Old Time Radio at OTRCat!

Thursday, November 13, 2008


I wish to share a joy with all my Reader.

I present: the incomparable Robert Benchley:

THIS CHILD KNOWS THE ANSWER—DO YOU?

We are occasionally confronted in the advertisements by the picture of an offensively bright-looking little boy, fairly popping with information, who, it is claimed in the text, knows all the inside dope on why fog forms in beads on a woolen coat, how long it would take to crawl to the moon on your hands and knees, and what makes oysters so quiet.

The taunting catch-line of the advertisement is: "This Child Knows the Answer—Do You?" and the idea is to shame you into buying a set of books containing answers to all the questions in the world except the question "Where is the money coming from to buy the books?"

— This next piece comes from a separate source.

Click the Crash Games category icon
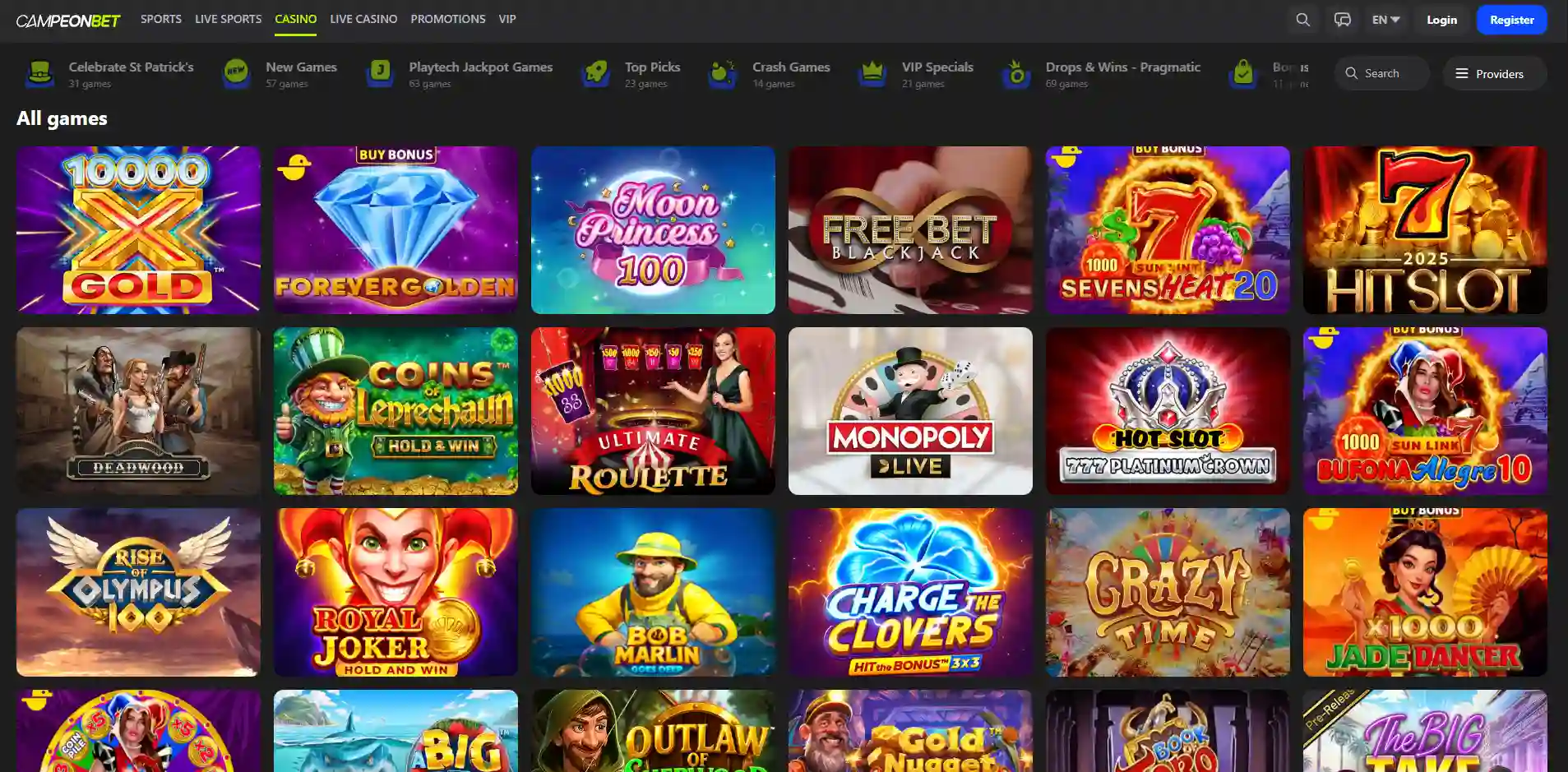This screenshot has width=1568, height=772. [723, 74]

Any little boy knowing all these facts would unquestionably be an asset in a business which specialized in fog-beads or lunar transportation novelties, but he would be awful to have about the house.

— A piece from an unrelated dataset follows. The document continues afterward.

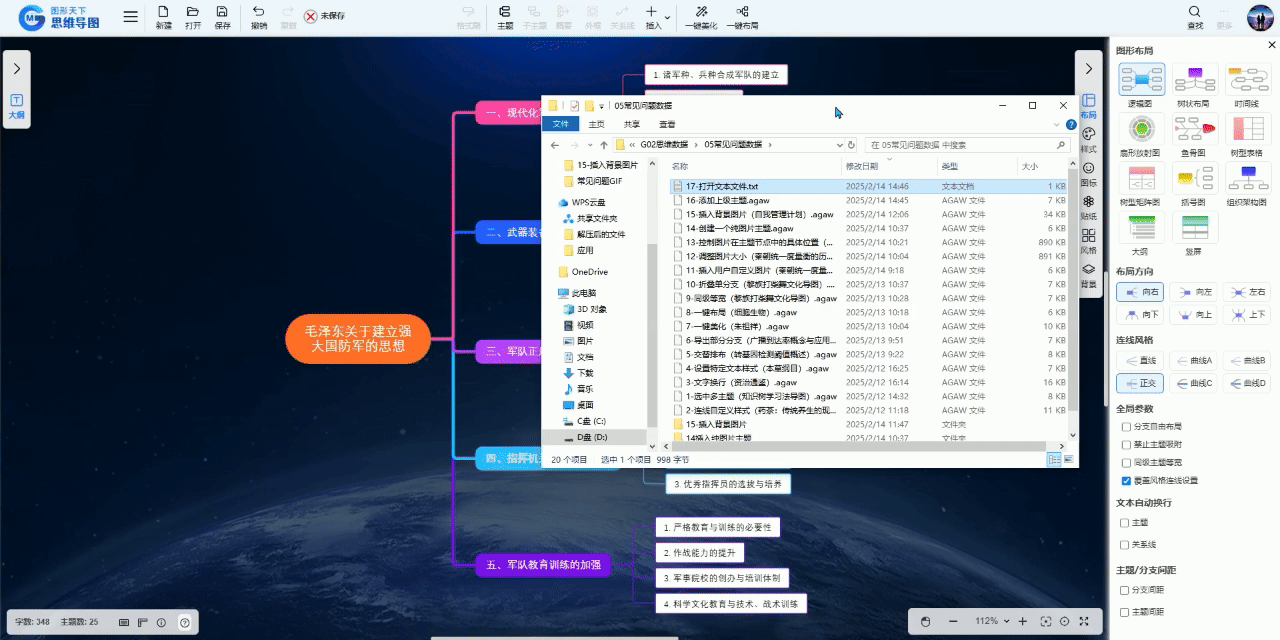
Task: Uncheck 覆盖风格连线设置 checkbox
Action: (1126, 480)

"Spencer," you might say to him, "where are Daddy's slippers?" To which he would undoubtedly ]answer: "I don't know, Dad," (disagreeable little boys like that always call their fathers "Dad" and stand with their feet wide apart and their hands in their pockets like girls playing boys' rôles on the stage) "but I do know this, that all the Nordic peoples are predisposed to astigmatism because of the glare of the sun on the snow, and that, furthermore, if you were to place a common ordinary marble in a glass of luke-warm cider there would be a precipitation which, on pouring off the cider, would be found to be what we know as parsley, just plain parsley which Cook uses every night in preparing our dinner."

With little ones like this around the house, a new version of "The Children's Hour" will have to be arranged, and it might as well be done now and got over with.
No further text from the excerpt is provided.